There is an interesting interaction between the traditional Chinese practice of paper-cutting and the new potentials for this practice when integrated with other media, such as animation and projections, to create something new. Paper-cutting holds a significant history in Chinese culture, also, more recently, paper-cutting and the shadow puppet have featured extensively in contemporary art from the Asia Pacific region.

Elly Kent is an artist and researcher from Canberra who has spent a great deal of time in Indonesia, including studying at the Indonesian Institute of Art in Yogyakarta. Her work in In Possible Works, draws on the traditional Indonesian practice of batik, where patterns are made on fabric through the application of hot wax and dyes. Kent, a printmaker, creates her works on paper through the use of stamps created from household utensils. Her works in the show feature an all-over, repetitive patterning, and are composed of thin strips of paper that have been sewn together and then stretched over window frames of different sizes and stacked together.

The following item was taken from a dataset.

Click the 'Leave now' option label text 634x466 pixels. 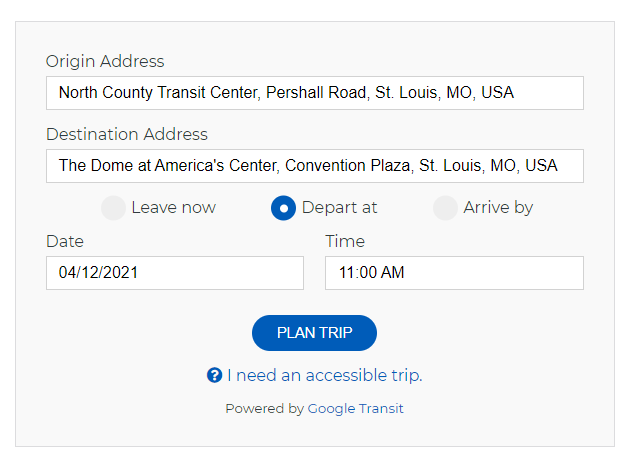pos(173,208)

In Possible Worlds forms an impressive show of these early career artists. A number of the works in the show present a re-imagining of traditional practices, or, in Nicholson’s case, a challenging exploration of myths and stories.

Rating: 3 ½ stars out of 5


In Possible Worlds

Featuring works by Elly Kent, Claudia Nicholson and Tianli Zu

Centre 4A for Contemporary Asian Art, Sydney

19 April - 8 June


Kathleen Linn

Wednesday 1 May, 2013

About the author

Kathleen Linn is a graduate of the University of Sydney and a museum worker who lives in Sydney.